By using this type of AI-enabled “precision engagement,” Sweetch says 70% of its notifications are acted upon. Moreover, 6 in 10 users who start using Sweetch are still using it a year later, several times higher than the industry average for mobile health apps, which Bahagon says ranges from 10% to 15%.

“From our perspective, we prefer to achieve gentle, gradual, sustainable responses over the long term,” Bahagon says.

Taylor, who studied behavioral economics before starting Perx Health, says one important aspect of his company’s approach is building upon “wins.” “If we’ve got someone engaged to take their medication, and they need to complete their physical therapy at some point that day, the best time to do that is when they’re already engaged,” he says.​​

One of Perx’s techniques is offering incentives, such as gift cards, to boost adherence, but he notes that 20% to 30% of users who earn such rewards never claim them. Those patients may be more motivated by different kinds of incentives, such as maintaining a long adherence streak or contributing to a community goal. The key, he says, is to have the right mix of incentives and prompts to drive an individual patient’s behavior.

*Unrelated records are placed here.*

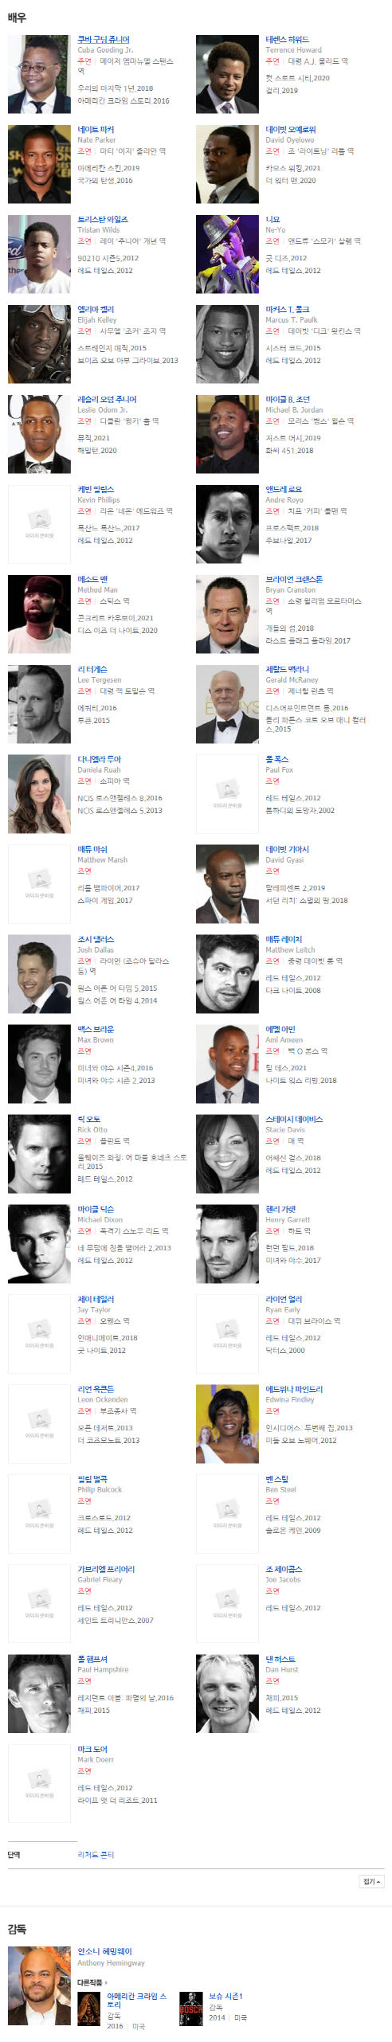Collapse the cast list with 접기 button
Image resolution: width=392 pixels, height=2042 pixels.
coord(371,1881)
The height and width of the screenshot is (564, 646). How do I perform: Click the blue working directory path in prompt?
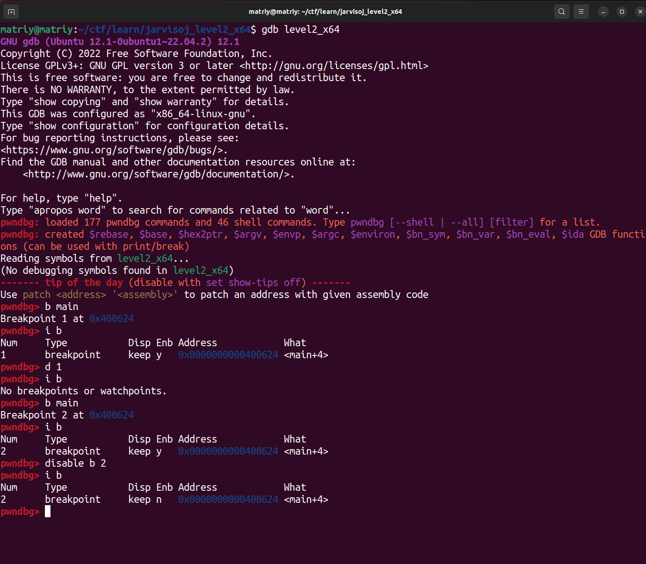tap(164, 30)
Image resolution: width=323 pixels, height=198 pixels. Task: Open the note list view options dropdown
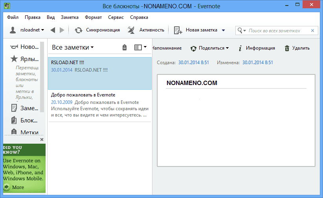[x=140, y=47]
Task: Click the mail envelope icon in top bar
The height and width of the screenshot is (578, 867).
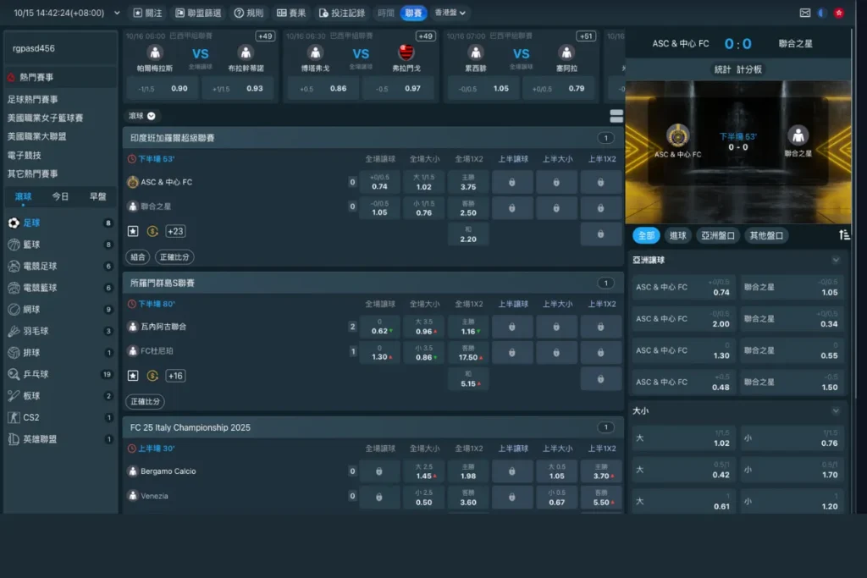Action: 805,13
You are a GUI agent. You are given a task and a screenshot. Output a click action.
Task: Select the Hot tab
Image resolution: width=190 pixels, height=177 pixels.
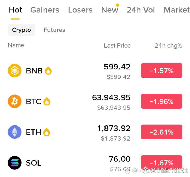15,10
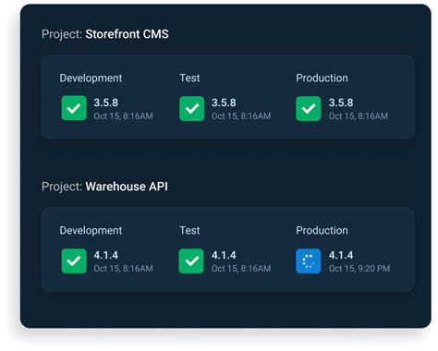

The strategy seems to be working. Perx says 90% of its notifications are acted upon. One client, the health insurer QBE, found the healthcare costs of members who used Perx were about $6,000 less per year than for patients not using the tool, Taylor said. However, results like that should be taken with a grain of salt because people who elect to use health-related apps may also be more inclined to adopt cost-saving behaviors.

The middle way

Neither Bahagon nor Taylor sees their software as a panacea. Even if the software can incorporate feedback and deliver personalized approaches, sometimes those approaches work best in partnership with human interaction. Bahagon and Taylor say that informing providers about which patients they need to check up on is one use of the information generated by apps. Rather than simply noting that a patient did or did not refill his medication, a physician whose patient uses one of these tools might be able to notice trends, such as the fact that a patient might forget most often to take a medication when he is at work.

Ruppar says one hurdle to improving adherence is that many of the interventions that produce positive results in clinical trials flop when they are outside of that controlled context because they are too time consuming or difficult to use. That’s why companies like Perx and Sweetch are pricing their products in the midrange — less expensive than relying entirely on humans making phone calls and personal visits but more expensive than pillboxes or many wellness apps.

Will that middle course be the way to go? It’s too soon to say. But what is clear is that medication adherence is a costly problem and solutions to costly problems are almost never free. Bahagon says the current era of precision medicine is built on the premise that high-priced drugs can provide value despite the staggering costs. That will not happen, though, without improved patient adherence. “The most sophisticated medication that the pharma company invested $5 billion in, or the most sophisticated medical device … no matter how much technology and effort we put into it, if the patient doesn’t do the final last-mile action, it won’t work,” he says.